Structure Type: Village temple 村廟.

Location: Flower-Pot Village, Yanqing District, Beijing City 北京市延慶區花盆村.

Period: 1809 or thereafter. There is a heavily eroded stele in the courtyard, on which this date is legible. However, the stele isn’t in good enough shape for me to really make out what was taking place. In any case, the murals are certainly not from before this date – the style is very 19th century, I would have guessed later.

Artist: Unknown.

Mural Contents: Two temple halls survive, a forward hall dedicated to Lord Guan 關公 and a rear one dedicated to the Goddesses 娘娘. Both of these have very interesting and unusual murals.

Only one mural-wall survives in the Lord Guan Hall 關公殿; the opposite wall has been recently repainted. This one wall shows a unique composite iconography. The upper registers have panel narratives from the Romance of the Three Kingdoms 三國演義. The lower register shows the return procession of a number of un-labeled deities. So far as I recognize the iconographies, these include the Dragon Kings 龍王, the Horse King 馬王, the God of Grass and Water 水草王, the Ox King 牛王, and what might be the River God 河神 or the Master of Rain 雨師 leading the way. Before them, life-giving water pours out of the palace gates, and they are met at the source of the inundation by the God of the Earth 土地神 and the God of the Mountains 山神. Behind them, demons are lead in captivity.

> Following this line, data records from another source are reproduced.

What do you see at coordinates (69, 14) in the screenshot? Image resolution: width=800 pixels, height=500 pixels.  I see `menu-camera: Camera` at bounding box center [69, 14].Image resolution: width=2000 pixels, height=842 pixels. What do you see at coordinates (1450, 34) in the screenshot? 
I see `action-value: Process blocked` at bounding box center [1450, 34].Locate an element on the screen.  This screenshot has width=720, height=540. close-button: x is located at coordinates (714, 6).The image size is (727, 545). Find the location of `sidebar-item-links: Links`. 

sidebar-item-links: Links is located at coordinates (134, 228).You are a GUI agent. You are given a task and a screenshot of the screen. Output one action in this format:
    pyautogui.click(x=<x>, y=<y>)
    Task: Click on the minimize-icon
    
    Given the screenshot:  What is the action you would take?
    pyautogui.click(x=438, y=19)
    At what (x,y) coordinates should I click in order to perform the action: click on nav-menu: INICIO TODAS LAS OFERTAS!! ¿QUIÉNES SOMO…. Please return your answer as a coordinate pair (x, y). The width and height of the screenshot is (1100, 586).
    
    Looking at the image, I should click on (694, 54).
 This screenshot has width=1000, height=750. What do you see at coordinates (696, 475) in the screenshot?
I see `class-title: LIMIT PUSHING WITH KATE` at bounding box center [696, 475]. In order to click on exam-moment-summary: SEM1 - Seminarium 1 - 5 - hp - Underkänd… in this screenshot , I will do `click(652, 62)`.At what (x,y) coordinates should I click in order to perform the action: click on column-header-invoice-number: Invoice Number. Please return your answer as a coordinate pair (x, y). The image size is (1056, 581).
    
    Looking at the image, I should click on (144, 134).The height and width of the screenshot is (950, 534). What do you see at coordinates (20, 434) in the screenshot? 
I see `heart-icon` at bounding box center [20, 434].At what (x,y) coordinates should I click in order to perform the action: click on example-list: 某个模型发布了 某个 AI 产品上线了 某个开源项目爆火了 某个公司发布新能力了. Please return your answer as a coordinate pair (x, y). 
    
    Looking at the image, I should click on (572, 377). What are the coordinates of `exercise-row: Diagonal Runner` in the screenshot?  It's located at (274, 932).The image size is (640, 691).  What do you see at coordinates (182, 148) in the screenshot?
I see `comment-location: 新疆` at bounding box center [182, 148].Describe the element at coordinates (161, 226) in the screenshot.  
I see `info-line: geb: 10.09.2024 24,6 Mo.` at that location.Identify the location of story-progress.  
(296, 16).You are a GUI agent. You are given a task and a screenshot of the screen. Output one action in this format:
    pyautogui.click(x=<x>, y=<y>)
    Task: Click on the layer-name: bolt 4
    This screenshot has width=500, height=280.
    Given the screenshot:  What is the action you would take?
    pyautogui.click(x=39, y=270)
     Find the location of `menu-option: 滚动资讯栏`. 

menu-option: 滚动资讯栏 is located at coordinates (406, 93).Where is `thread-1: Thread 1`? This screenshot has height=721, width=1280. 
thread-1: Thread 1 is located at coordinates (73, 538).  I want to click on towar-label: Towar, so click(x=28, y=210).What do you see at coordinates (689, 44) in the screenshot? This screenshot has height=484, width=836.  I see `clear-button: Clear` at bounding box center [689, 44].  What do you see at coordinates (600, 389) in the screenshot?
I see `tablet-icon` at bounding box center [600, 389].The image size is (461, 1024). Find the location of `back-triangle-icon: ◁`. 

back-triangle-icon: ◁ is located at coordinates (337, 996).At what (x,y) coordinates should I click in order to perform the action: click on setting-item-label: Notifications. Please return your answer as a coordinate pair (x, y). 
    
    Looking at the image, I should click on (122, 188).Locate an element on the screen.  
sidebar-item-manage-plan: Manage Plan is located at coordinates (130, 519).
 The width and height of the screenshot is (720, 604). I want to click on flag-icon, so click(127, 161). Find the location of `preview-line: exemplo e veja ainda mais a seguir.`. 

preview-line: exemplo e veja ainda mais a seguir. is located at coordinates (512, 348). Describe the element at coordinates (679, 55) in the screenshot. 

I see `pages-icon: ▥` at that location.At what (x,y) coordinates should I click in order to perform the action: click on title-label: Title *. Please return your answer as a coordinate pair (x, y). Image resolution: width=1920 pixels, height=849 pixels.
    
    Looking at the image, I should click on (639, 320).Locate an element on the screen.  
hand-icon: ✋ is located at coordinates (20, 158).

Below in a very narrow register is the section for ritual images. Here we see the harvest, the millstones, villagers carrying sacks into a building marked “The Hall of Surplus Grain” 餘麥堂, then beyond them a temple fair, with actors on the stage, the villagers watching beneath, and the figure of the god in the temple door.

The rear hall to the Goddesses 娘娘殿 has a curious melange of paintings. The two side-walls show scenes of the judgements of hell 地獄判命. The rear walls behind the statues show either mandorlas or, on the central panel, the throne on which the Goddess sits. This painting has an unusual level of visual verisimilitude, and the inclusion of what appear to be two glass oil- or gas-lamps on either side increase the trompe-l’œil effect. Presumably this technology should confirm or deny the 1809 date, but I don’t know anything about the history of Chinese gas/electric lighting – I’d be curious to hear from someone who does?